Le Premier ministre a également souligné l’importance d’intégrer un volet de protection sociale aux réformes économiques, afin d’atténuer leurs effets sur les catégories les plus vulnérables. Selon lui, la stabilité politique et institutionnelle d’un pays joue un rôle clé dans la flexibilité du FMI, qui se montre plus ouvert lorsque l’État démontre sa capacité à mettre en œuvre son programme. Il a précisé que les programmes économiques doivent rester dynamiques et adaptables, notamment face à des événements imprévus tels que les crises régionales ou les fluctuations des revenus stratégiques, comme ceux du canal de Suez.
S’agissant de la coopération économique entre l’Égypte et le Liban, le Dr Madbouli a réaffirmé le soutien constant du Caire à Beyrouth, soulignant que la stabilité et la prospérité du Liban sont étroitement liées à celles de l’Égypte.

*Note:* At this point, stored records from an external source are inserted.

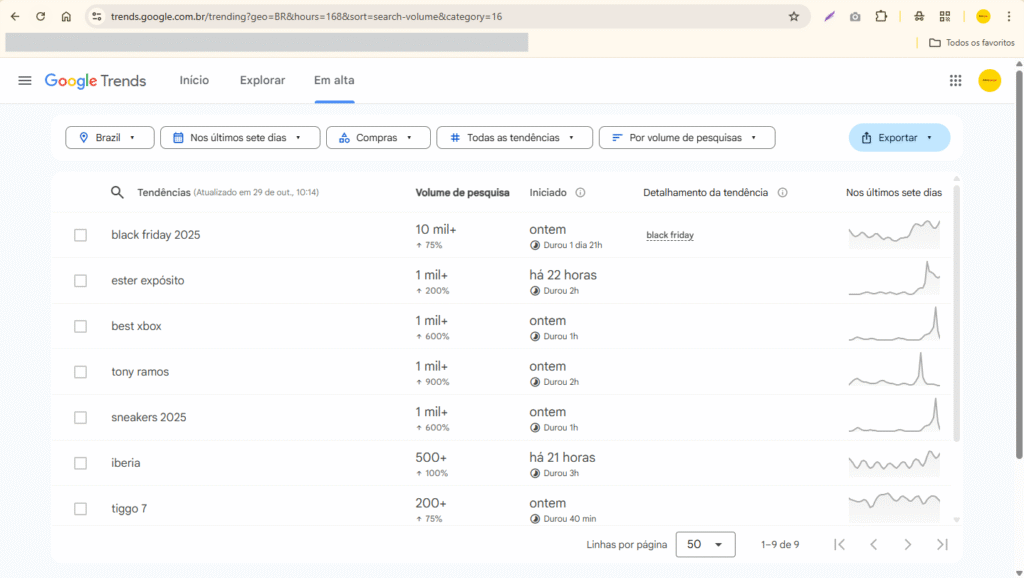The image size is (1024, 578).
Task: Change the Linhas por página dropdown
Action: click(x=705, y=544)
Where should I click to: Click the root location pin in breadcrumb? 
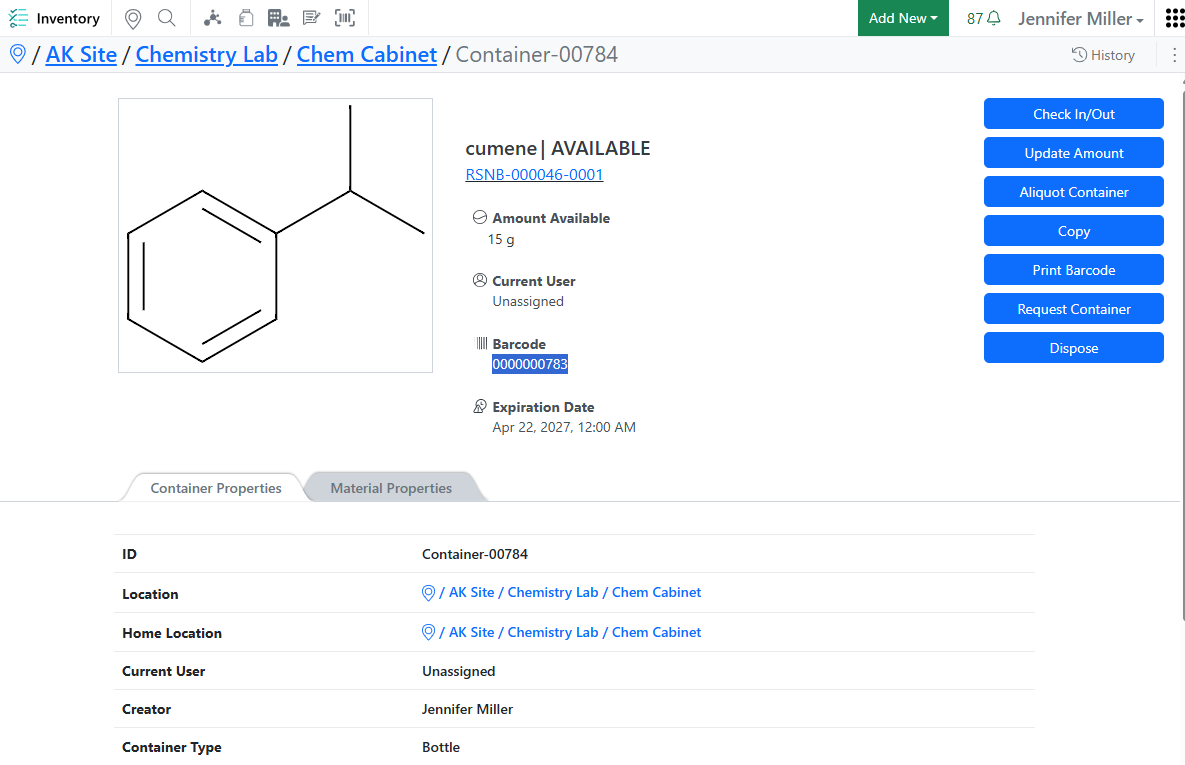click(x=17, y=54)
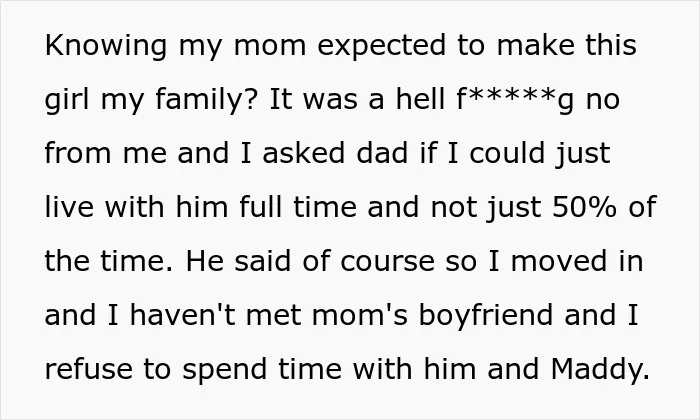Click on the word "spend"
The image size is (700, 420).
[x=225, y=371]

Il a insisté sur le rôle central du secteur privé dans le développement des investissements et des partenariats, le rôle des gouvernements consistant avant tout à faciliter les procédures et à lever les obstacles administratifs.

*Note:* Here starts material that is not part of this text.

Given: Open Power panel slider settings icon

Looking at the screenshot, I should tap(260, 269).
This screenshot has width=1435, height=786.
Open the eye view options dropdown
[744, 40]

Dans ce cadre, il a annoncé des mesures concrètes pour résoudre certaines difficultés rencontrées par les entreprises libanaises, notamment en ce qui concerne l’accès de leurs produits au marché égyptien. Il a également évoqué une coopération renforcée dans le secteur pharmaceutique, à travers l’accélération de l’enregistrement des médicaments libanais en Égypte, en coordination avec l’Autorité égyptienne du médicament.
Le Premier ministre a par ailleurs souligné que la clarté des politiques économiques et financières est un facteur déterminant pour attirer les investissements privés. Il a exprimé sa conviction que le succès des réformes économiques au Liban, même à court terme, pourrait rapidement restaurer la confiance des investisseurs étrangers, rappelant que le pays a longtemps été une destination privilégiée pour les capitaux internationaux.
Les échanges ont également mis en lumière les opportunités offertes par les investissements égyptiens et libanais pour accéder à de nouveaux marchés, notamment grâce aux accords de libre-échange conclus par l’Égypte avec l’Afrique et l’Union européenne. Cette position stratégique, a-t-il estimé, ouvre de vastes perspectives de partenariats entre les entreprises des deux pays.
Enfin, répondant à une question sur le succès de l’expérience égyptienne en matière d’infrastructures, le Dr Madbouli a attribué cette réussite à une planification claire, à une forte volonté politique et à une mobilisation rapide des ressources nationales. Il a mis en avant le recours aux entreprises nationales, la simplification des procédures d’attribution des projets et l’utilisation de financements concessionnels fournis par des institutions internationales telles que la Banque mondiale et la Banque européenne d’investissement. Selon lui, cette approche globale a permis à l’Égypte de bâtir, en une décennie, une infrastructure moderne devenue un puissant levier d’attraction pour les investissements locaux et étrangers.
Cette rencontre a été saluée par les représentants du secteur privé libanais, qui ont souligné l’amélioration des indicateurs économiques égyptiens et exprimé leur intérêt pour un renforcement des partenariats bilatéraux, notamment dans les domaines de l’investissement, des infrastructures et du tourisme, considérés comme des axes majeurs de coopération future entre les deux pays.